The clinical presentation of COVID-19 varies from patient to patient and understanding individual genetic susceptibility to the disease is therefore vital to prognosis, prevention, and the development of new treatments. For the first time, Italian scientists have been able to identify the genetic and molecular basis of this susceptibility to infection as well as to the possibility of contracting a more severe form of the disease. The research will be presented to the 53rd annual conference of the European Society of Human Genetics, being held entirely on-line due to the COVID-19 pandemic.

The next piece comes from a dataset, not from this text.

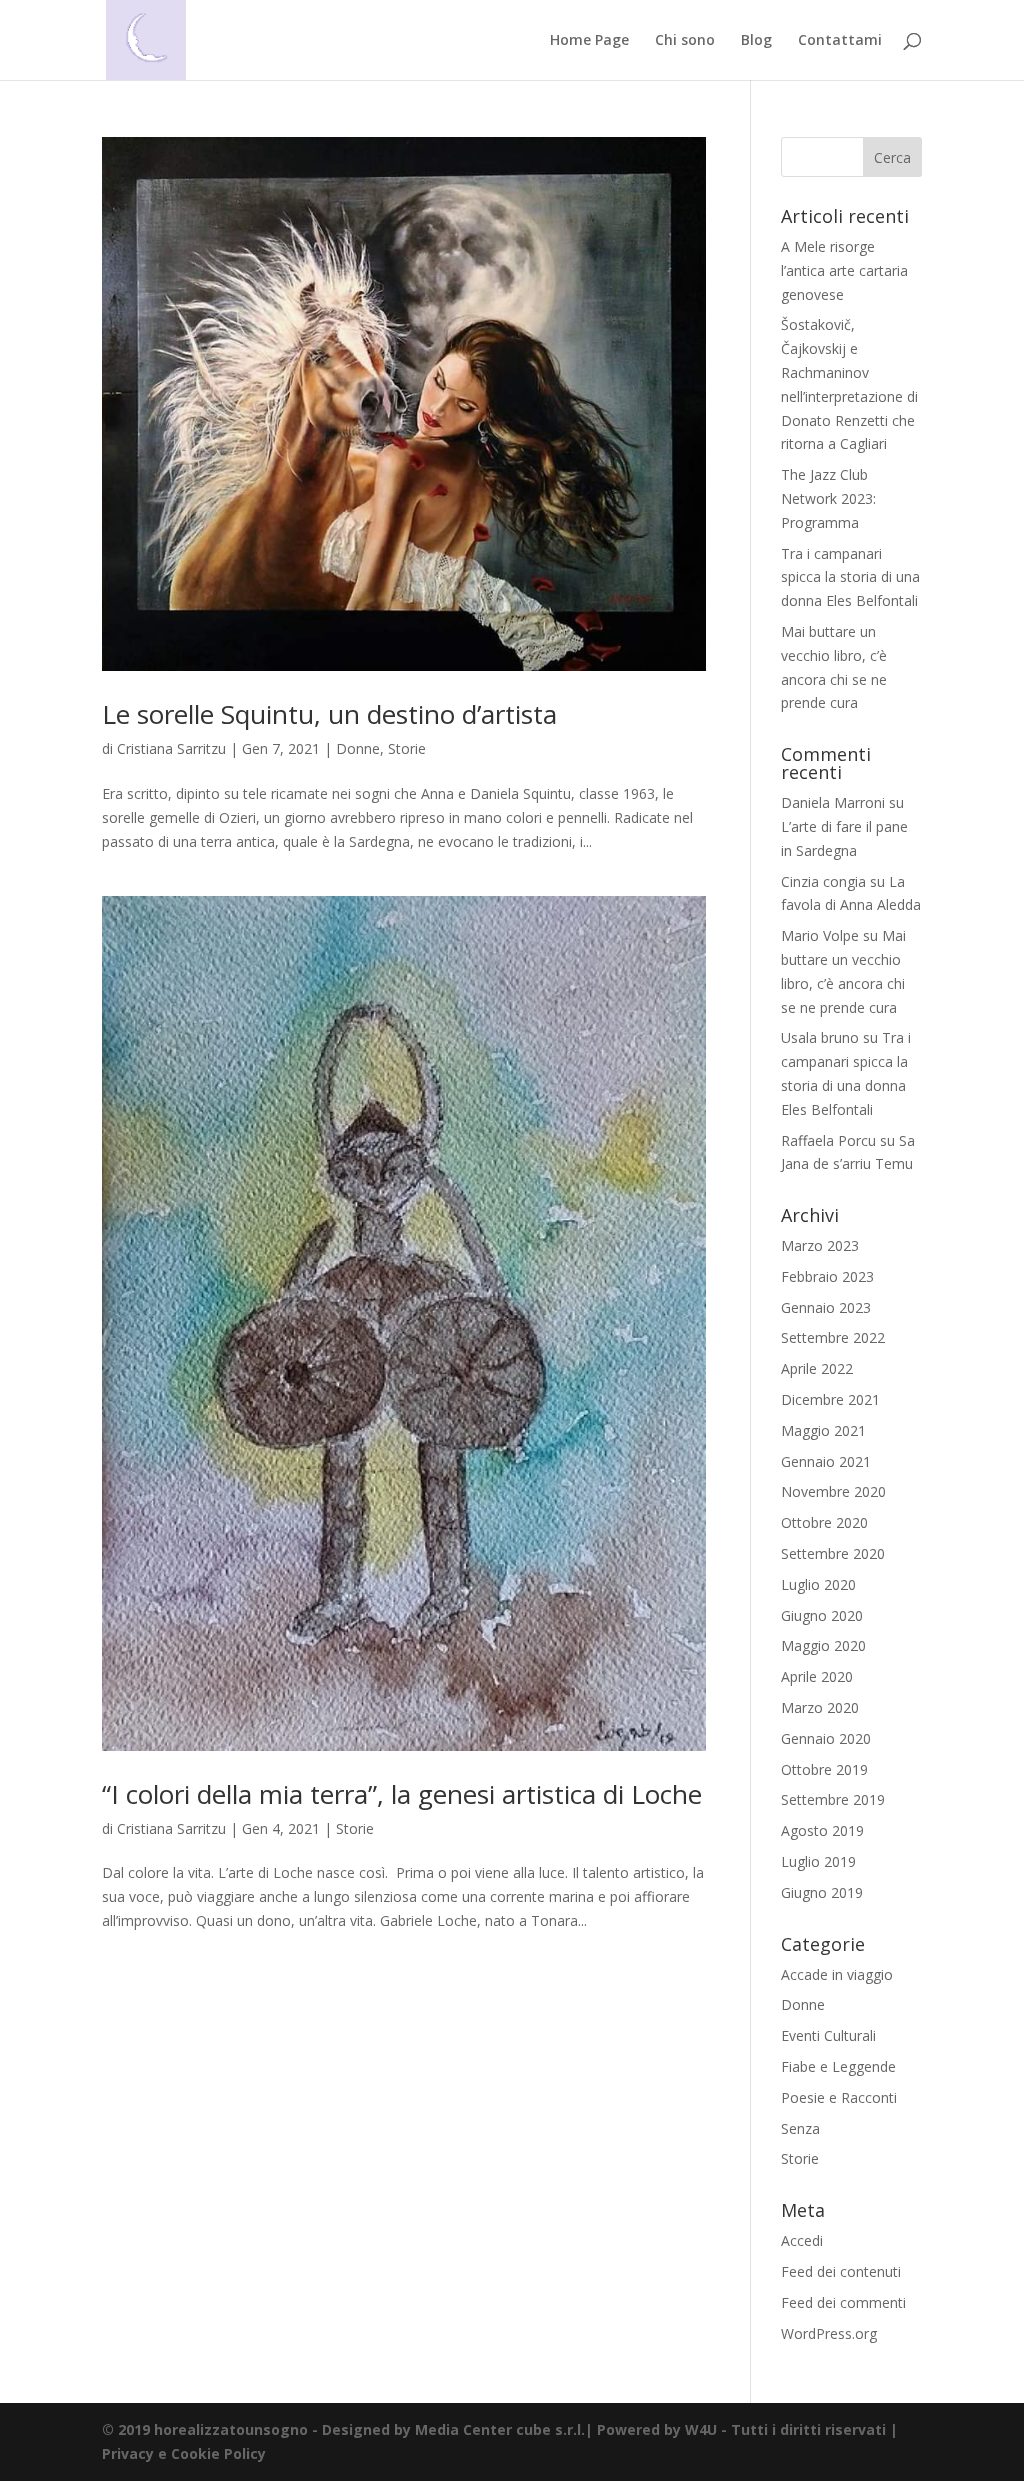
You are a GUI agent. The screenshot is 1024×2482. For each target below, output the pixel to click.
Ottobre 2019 (824, 1769)
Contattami (840, 41)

Professor Alessandra Renieri, Director of the Medical Genetics Unit at the University Hospital of Siena, Italy, will describe her team’s GEN-COVID project to collect genomic samples from COVID patients across the whole of Italy in order to try to identify the genetic bases of the high level of clinical variability they showed. Using whole exome sequencing (WES) to study the first data from 130 COVID patients from Siena and other Tuscan institutions, they were able to uncover a number of common susceptibility genes that were linked to a favourable or unfavourable outcome of infection. “We believe that variations in these genes may determine disease progression,” says Prof Renieri. “To our knowledge, this is the first report on the results of WES in COVID-19.”
Searching for common genes in affected patients against a control group did not give statistically significant results with the exception of a few genes. So the researchers decided to treat each patient as an independent case, following the example of autism spectrum disorder. “In this way we were able to identify for each patient an average of three pathogenic (disease-causing) mutations involved in susceptibility to COVID infection,” says Prof Renieri. “This result was not unexpected, since we already knew from studies of twins that COVID-19 has a strong genetic basis.”

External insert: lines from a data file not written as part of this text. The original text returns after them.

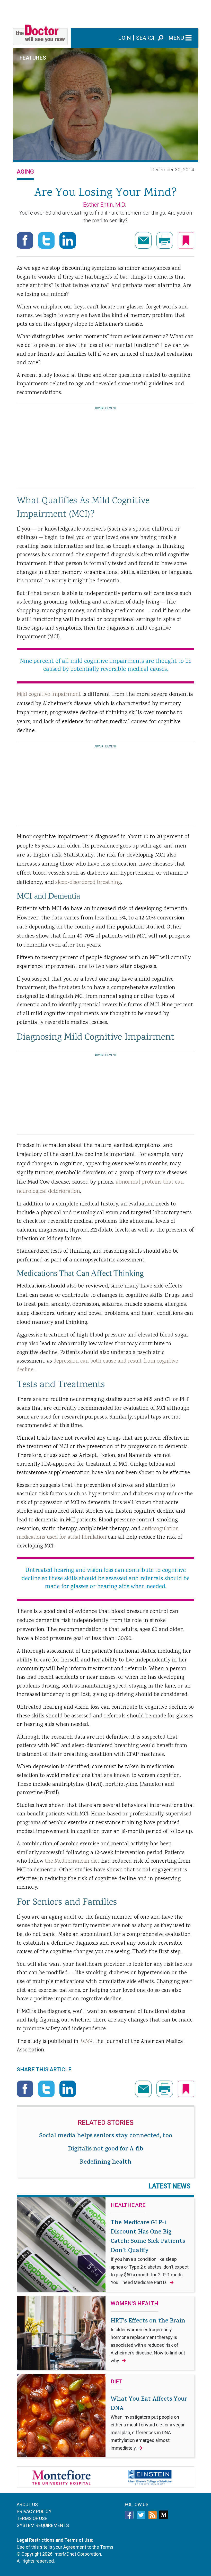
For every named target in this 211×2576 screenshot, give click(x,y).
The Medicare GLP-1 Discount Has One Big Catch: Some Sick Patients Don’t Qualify (150, 2252)
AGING (25, 171)
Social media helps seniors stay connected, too (105, 2136)
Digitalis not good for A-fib (105, 2149)
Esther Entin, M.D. (104, 204)
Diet (116, 2382)
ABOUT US (27, 2504)
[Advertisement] (105, 11)
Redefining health (105, 2162)
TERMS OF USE (32, 2518)
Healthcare (128, 2205)
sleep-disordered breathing (88, 882)
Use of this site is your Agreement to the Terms (65, 2547)
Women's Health (134, 2303)
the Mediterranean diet (72, 1861)
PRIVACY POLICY (34, 2511)
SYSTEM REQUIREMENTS (43, 2525)
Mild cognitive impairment (49, 694)
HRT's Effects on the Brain (148, 2340)
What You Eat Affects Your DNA (149, 2423)
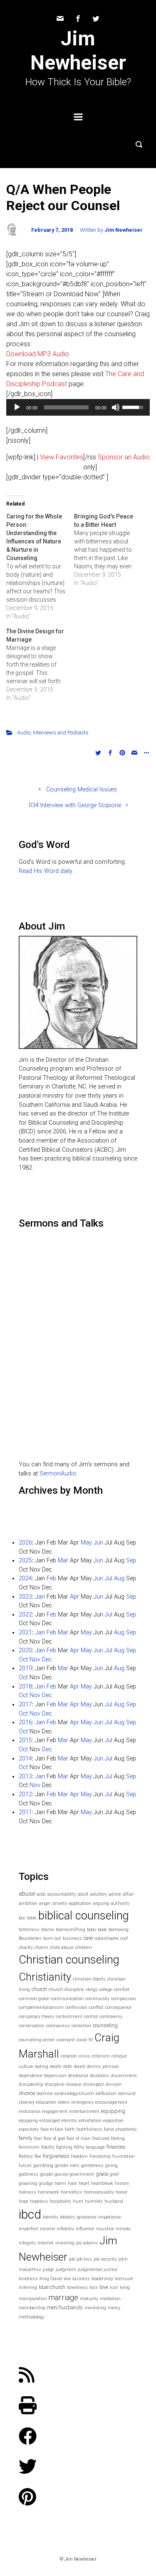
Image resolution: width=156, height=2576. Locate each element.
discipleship (31, 2084)
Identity (50, 2217)
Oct (23, 1659)
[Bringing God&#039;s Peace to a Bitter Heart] (108, 549)
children (83, 1947)
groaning (28, 2183)
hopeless (39, 2201)
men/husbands (65, 2307)
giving (111, 2165)
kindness (28, 2278)
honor (121, 2192)
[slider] (66, 407)
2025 (25, 1560)
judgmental (90, 2269)
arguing (101, 1903)
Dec (47, 1659)
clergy (91, 1989)
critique (119, 2056)
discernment (124, 2075)
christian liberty (89, 1979)
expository (29, 2129)
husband (113, 2201)
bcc (22, 1918)
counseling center (37, 2040)
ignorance (87, 2217)
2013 (25, 1776)
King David (51, 2278)
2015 (25, 1740)
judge (48, 2269)
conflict (96, 2007)
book (102, 1929)
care (88, 1938)
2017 (25, 1704)
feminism (29, 2147)
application (80, 1903)
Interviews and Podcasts (61, 732)
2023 (25, 1596)
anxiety (59, 1903)
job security (105, 2259)
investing (64, 2243)
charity (26, 1947)
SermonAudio (58, 1473)
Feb (51, 1578)
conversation (32, 2025)
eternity (69, 2120)
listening (28, 2287)
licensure (123, 2278)
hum (78, 2201)
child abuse (62, 1947)
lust (114, 2287)
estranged (50, 2120)
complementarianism (41, 2007)
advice (115, 1894)
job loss (84, 2259)
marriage (63, 2297)
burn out (52, 1938)
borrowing (119, 1929)
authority (120, 1903)
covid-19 (85, 2040)
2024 (25, 1578)
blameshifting (70, 1929)
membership (32, 2308)
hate (72, 2183)
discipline (54, 2084)
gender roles (67, 2165)
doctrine (45, 2093)
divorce (27, 2093)
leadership (102, 2278)
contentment (69, 2016)
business (72, 1938)
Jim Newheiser (78, 50)
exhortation (90, 2120)
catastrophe (106, 1938)
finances (116, 2147)
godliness (28, 2174)
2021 (25, 1632)
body (91, 1929)
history (122, 2183)
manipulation (33, 2298)
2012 (25, 1794)
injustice (105, 2228)
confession (76, 2007)
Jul (108, 1578)
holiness (27, 2192)
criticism (101, 2056)
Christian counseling (69, 1959)
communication (67, 1998)
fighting (64, 2147)
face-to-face (51, 2129)
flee (38, 2156)
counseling (105, 2025)
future (25, 2165)
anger (45, 1903)
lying (125, 2287)
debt (67, 2066)
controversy (110, 2016)
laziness (81, 2278)
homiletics (71, 2192)
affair (128, 1894)
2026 (25, 1542)
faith (70, 2129)
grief (114, 2174)
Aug (119, 1578)
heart (84, 2183)
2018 (25, 1686)
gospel (46, 2174)
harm (60, 2183)
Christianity (45, 1977)
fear (38, 2138)
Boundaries (30, 1938)
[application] (78, 407)
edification (106, 2093)
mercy (114, 2308)
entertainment (84, 2111)
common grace (34, 1998)
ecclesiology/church (74, 2093)
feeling (118, 2138)
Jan (40, 1596)
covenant (66, 2040)
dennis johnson (103, 2066)
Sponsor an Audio (124, 457)
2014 (25, 1758)
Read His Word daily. (46, 871)
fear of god (54, 2138)
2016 (25, 1722)
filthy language (89, 2147)
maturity (89, 2298)
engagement (55, 2111)
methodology (32, 2317)
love (103, 2287)
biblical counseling (83, 1915)
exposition (113, 2120)
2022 (25, 1614)
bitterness (29, 1929)
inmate (123, 2228)
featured (100, 2138)
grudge (46, 2183)
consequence (118, 2007)
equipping (113, 2111)
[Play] (17, 407)
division (113, 2084)
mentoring (95, 2308)
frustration (123, 2156)
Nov (35, 1659)
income (47, 2228)
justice (110, 2269)
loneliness (77, 2287)
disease (74, 2084)
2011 (25, 1812)
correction (81, 2025)
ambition (28, 1903)
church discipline (66, 1989)
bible (32, 1918)
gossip (61, 2174)
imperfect (28, 2228)
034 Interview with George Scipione (75, 805)
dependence (30, 2075)
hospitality (60, 2201)
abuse (27, 1893)
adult (83, 1894)
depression (55, 2075)
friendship (100, 2156)
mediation (110, 2298)
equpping (28, 2120)
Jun (98, 1542)
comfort (122, 1989)
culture (26, 2066)
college (105, 1989)
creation (69, 2056)
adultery (98, 1894)
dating (41, 2066)
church (39, 1989)
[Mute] (115, 407)
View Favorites (61, 457)
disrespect (93, 2084)
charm (41, 1947)
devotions (99, 2075)
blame (47, 1929)
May (86, 1542)
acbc (41, 1894)
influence (85, 2228)
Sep (131, 1560)
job (72, 2259)
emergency (83, 2102)
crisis (84, 2056)
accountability (61, 1894)
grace (102, 2174)
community (97, 1998)
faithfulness (89, 2129)
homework (48, 2192)
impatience (109, 2217)
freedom (79, 2156)
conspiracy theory (36, 2016)
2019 (25, 1668)
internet (45, 2243)
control (91, 2016)
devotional (78, 2075)
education (46, 2102)
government (81, 2174)
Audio (23, 732)
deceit (79, 2066)
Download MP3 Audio (37, 354)
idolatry (67, 2217)
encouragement (111, 2102)
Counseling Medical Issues (81, 789)
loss (93, 2287)
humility (94, 2201)
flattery (26, 2156)
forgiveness (56, 2156)
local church (52, 2287)
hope (23, 2201)
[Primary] (78, 117)
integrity (27, 2243)
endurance (29, 2111)
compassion (123, 1998)
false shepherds (120, 2129)
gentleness (92, 2165)
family (25, 2138)
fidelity (47, 2147)
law (67, 2278)
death (56, 2066)
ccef (124, 1938)
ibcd (30, 2214)
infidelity (65, 2228)
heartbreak (102, 2183)
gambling (43, 2165)
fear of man (79, 2138)
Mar (63, 1560)
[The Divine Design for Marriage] (40, 664)
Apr (74, 1596)
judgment (66, 2269)
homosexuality (99, 2192)
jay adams (87, 2243)
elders (64, 2102)
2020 (25, 1650)
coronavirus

Although presentation of COVID is different in each individual, this does not rule out the possibility of the same treatment being effective in many cases. “The model we are proposing includes common genes and our results point to some of them. For example, ACE2 remains one of the major targets. All our COVID patients have an intact ACE2 protein, and the biological pathway involving this gene remains a major focus for drug development,” says Prof Renieri. ACE2 is an enzyme attached to the outer surface of several organs, including the lungs, that lowers blood pressure. It serves as an entry point for some coronaviruses, including COVID-19.
These results will have significant implications for health and healthcare policy. Understanding the genetic profile of patients may allow the repurposing of existing medicines for specific therapeutic approaches against COVID-19 as well as speeding the development of new antiviral drugs. Being able to identify patients susceptible to severe pneumonia and their responsiveness to specific drugs will allow rapid public health treatment interventions. And future research will be aided, too, by the development of a COVID Biobank accessible to academic and industry partners.

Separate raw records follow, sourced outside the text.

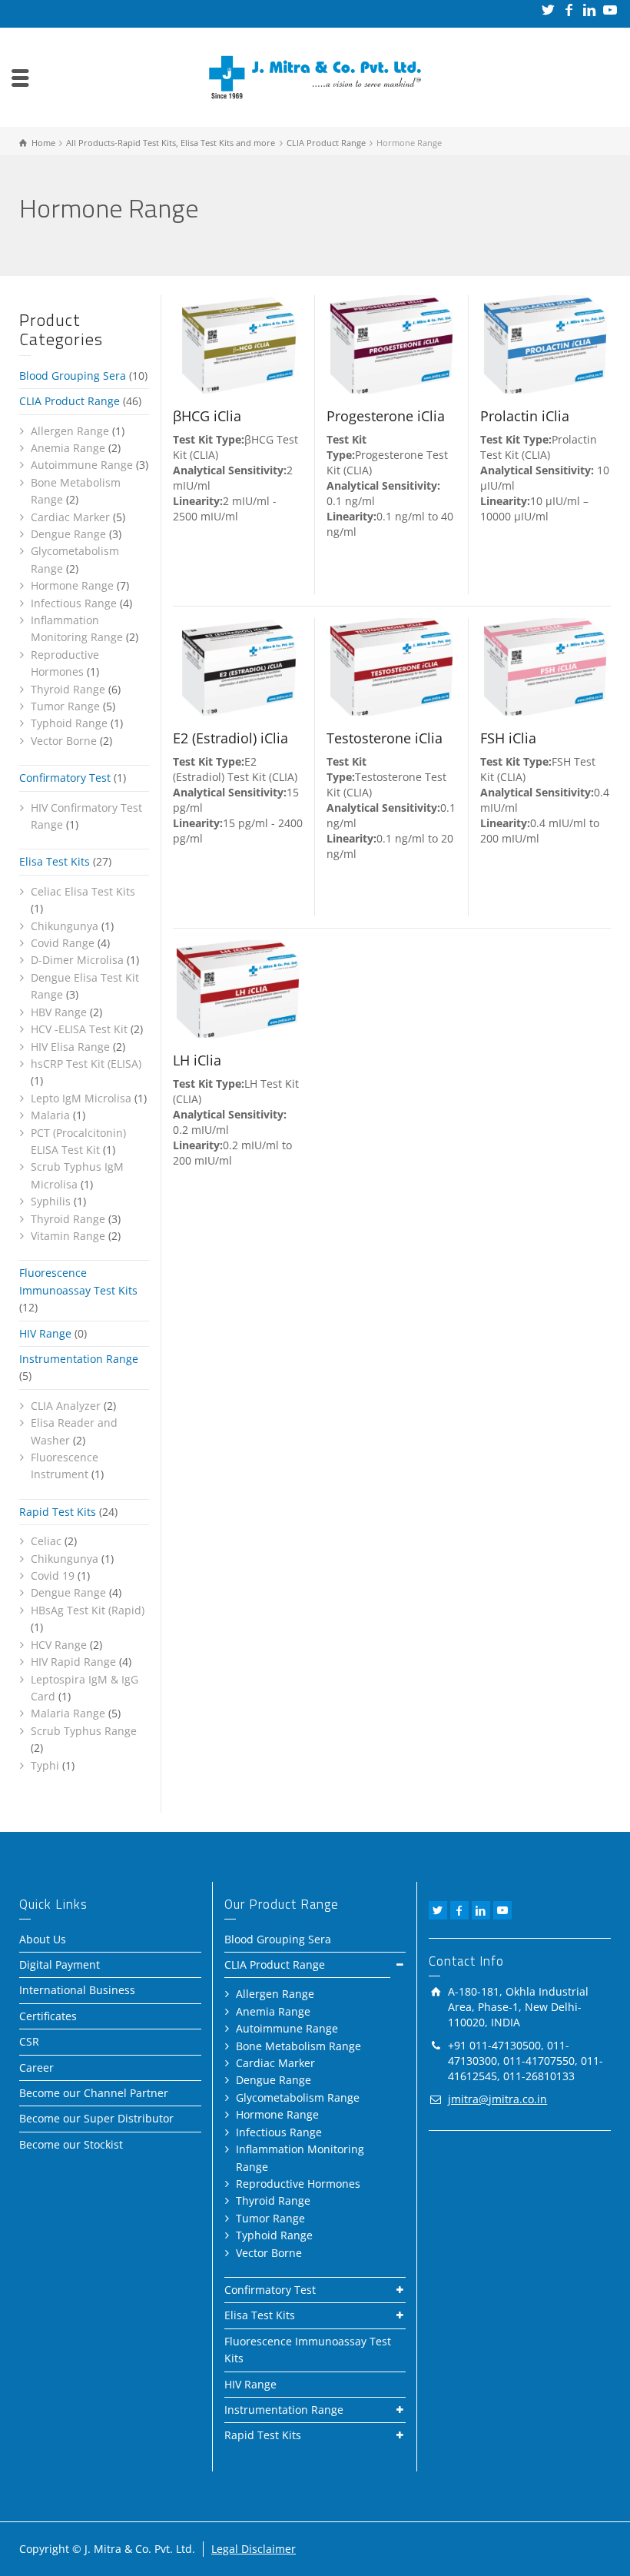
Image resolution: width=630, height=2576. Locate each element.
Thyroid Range (68, 689)
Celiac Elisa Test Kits (83, 891)
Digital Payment (59, 1964)
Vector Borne (64, 740)
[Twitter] (549, 9)
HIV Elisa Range (70, 1046)
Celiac (46, 1541)
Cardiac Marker (70, 517)
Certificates (48, 2016)
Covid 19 (53, 1575)
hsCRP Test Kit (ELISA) (86, 1063)
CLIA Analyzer (66, 1405)
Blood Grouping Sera (72, 375)
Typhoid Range (69, 723)
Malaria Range (68, 1713)
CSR (29, 2041)
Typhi (45, 1765)
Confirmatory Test (65, 777)
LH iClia (197, 1060)
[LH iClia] (238, 989)
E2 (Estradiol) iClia (230, 738)
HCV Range (59, 1644)
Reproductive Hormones (298, 2183)
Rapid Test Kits (57, 1511)
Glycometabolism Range (298, 2097)
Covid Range (62, 943)
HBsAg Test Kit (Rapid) (87, 1610)
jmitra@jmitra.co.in (497, 2099)
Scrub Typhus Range (84, 1730)
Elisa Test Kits (54, 861)
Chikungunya (64, 926)
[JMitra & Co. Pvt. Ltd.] (315, 75)
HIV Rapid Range (73, 1661)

The researchers will now analyze a further 2000 samples from other Italian regions, specifically from 35 Italian Hospitals belonging to the GEN-COVID project.
“Our data, although preliminary, are promising, and now we plan to validate them in a wider population,” says Prof Renieri. “Going beyond our specific results, the outcome of our study underlines the need for a new method to fully assess the basis of one of the more complex genetic traits, with an environmental causation (the virus), but a high rate of heritability. We need to develop new mathematical models using artificial intelligence in order to be able to understand the complexity of this trait, which is derived from a combination of common and rare genetic factors.
“We have developed this approach in collaboration with the Siena Artificial Intelligence Lab, and now intend to compare it with classical genome-wide association studies3 in the context of the COVID-19 Host Genetics Initiative, which brings together the human genetics community to generate, share, and analyse data to learn the genetic determinants of COVID-19 susceptibility, severity, and outcomes. As a research community, we need to do everything we can to help public health interventions move forward at this time.”
Chair of the ESHG conference, Professor Joris Veltman, Dean of the Biosciences Institute at Newcastle University, Newcastle upon Tyne, UK, said: “We are very excited to have this work on the genetics of COVID19 susceptibility presented as one of our late-breaking abstract talks at the ESHG. Our Italian colleagues present the first insight into the role of genetic susceptibility influencing the severity of the response to a COVID19 infection. It needs to be expanded to encompass much larger populations, but it is impressive to see the speed at which research on this virus has proceeded in just a few months’ time.”